When correctly presented, USEPA’s estimates indicate the present value of CPP [compliance] spending through 2030 will exceed $180 billion while climate benefits are not expected to exceed that cost until about 100 to 125 years after the spending has been sunk.

Indeed, Smith’s unpacking of EPA’s numbers reveals that for the United States, CPP costs will exceed climate benefits all the way out to the year 2300.

EPA calculates climate benefits using the administration’s social cost of carbon (SCC) estimates.
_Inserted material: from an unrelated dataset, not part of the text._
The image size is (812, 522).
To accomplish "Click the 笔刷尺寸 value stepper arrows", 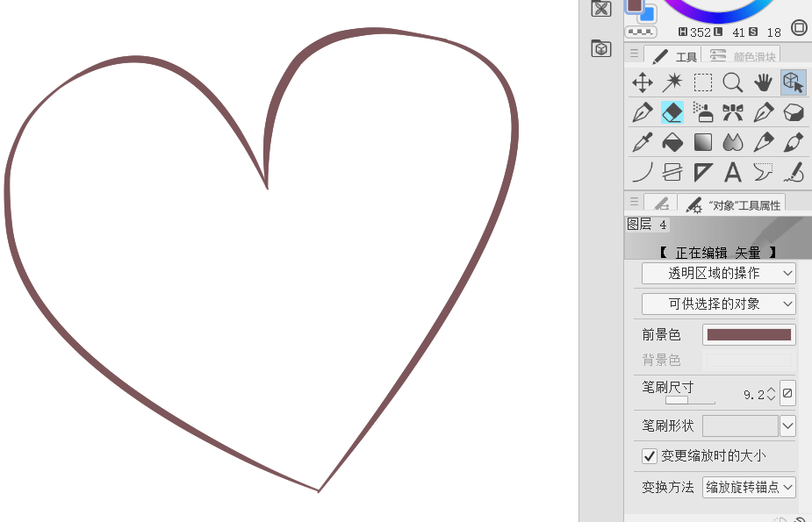I will click(x=772, y=394).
The SCC is the projected damage from an incremental ton of carbon dioxide (CO2) emissions based on speculative modeling of how CO2 emissions will affect global climate combined with speculative modeling of how changes in climate will affect global GDP over an immense time span — from 2010 to 2300.
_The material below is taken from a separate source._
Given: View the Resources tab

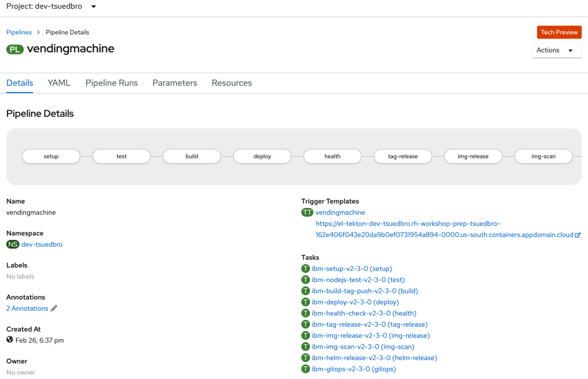Looking at the screenshot, I should click(x=231, y=83).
This blog has long argued that SCC estimation is computer-aided sophistry. I suspect Smith would agree, but her critique is devastating precisely because her quarrel is just with EPA’s misleading presentation of its “own cost and climate benefits data.” In a nutshell:

  1. EPA compares costs that will materialize in the near future to benefits that even in principle won’t materialize until many decades and even centuries later, but presents both as experienced within the same timeframe.
  2. EPA conveniently ignores the fine print in the administration’s 2010 SCC technical support document, according to which the SCC for the U.S. economy is only 7%-23% as large as the global SCC (because our adaptive capabilities are much greater than those of developing-country economies).
  3. EPA’s spreadsheets reveal that the RIA “annualizes” utility compliance costs, which has the effect of pushing out into the future costs actually incurred during 2020-2030. For example, whereas projected CPP compliance spending in 2020 is reported as $7.5 billion in the RIA, EPA’s actual estimate is $21 billion.
  4. In short, the RIA dramatically inflates the benefits EPA projects for 2020-2030 while significantly understating the costs.
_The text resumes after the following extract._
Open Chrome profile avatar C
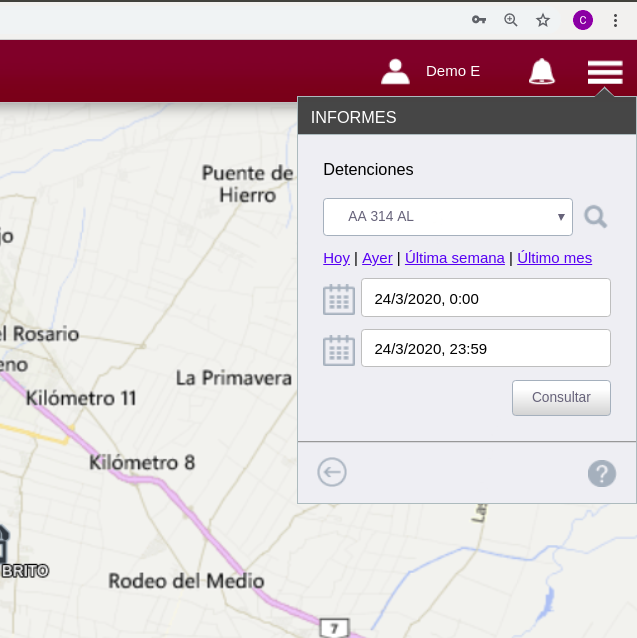The width and height of the screenshot is (637, 638). [583, 20]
Here are the bottom line results of Smith’s analysis in her words:

  • EPA’s [actual] estimates of the costs of the CPP vastly exceed its estimates of the climate benefits in the specific years 2020, 2025 and 2030. For example:
    • Benefits estimated to occur in 2020 will be less than $0.1 billion globally, compared to U.S. CPP compliance spending during 2020 of $21 billion.
    • Estimated benefits in 2030 will be in the range of $1.0 to 1.4 billion globally, while U.S. compliance spending in that year is projected to be $11 billion.
  • By 2030, the U.S. will have spent approximately $182 billion to comply with the CPP, yet the present value of climate benefits that will have accumulated by that time (globally) are estimated to be only $3.5 to 4.6 billion.
  • Even by 2050, the estimated global benefits from the spending through 2030 are projected to be less than $36 billion, at a point when all $182 billion of costs has been expended.
  • Because there are such small expected climate benefits until long after the compliance spending is sunk, the present value of accumulated net benefits does not become positive until sometime between 2131 and 2155. This implies a payback period of 100 to 125 years on a societal investment about $200 billion dollars. That is, the global societal return on the CPP investment will still be negative more than a century after the regulation has been completely implemented.
  • The ultimate present value of global benefits eventually accumulates to $214 billion, which is only $32 billion higher than the present value of costs ($182 billion). This implies an internal rate of return of less than one-tenth of one percent per year even 250 years after the $182 billion investment in the CPP has been made.
  • [Because the domestic benefit of reducing U.S. emissions] may be between 7% and 23% of the SCC values that USEPA has used. . . . .the climate benefits that will be gained by U.S. populations (now and in the future) are so much smaller that even the highest set of suggested Federal SCC values would not result in net domestic benefits greater than zero for the U.S., even by the year 2300.
  • That is, using the worst case (95th percentile) SCC and assuming at the high end that domestic damages are 23% of those estimated global damages, the net benefits of the CPP will be negative even through 2300. The RIA should present these facts to its readers but does not.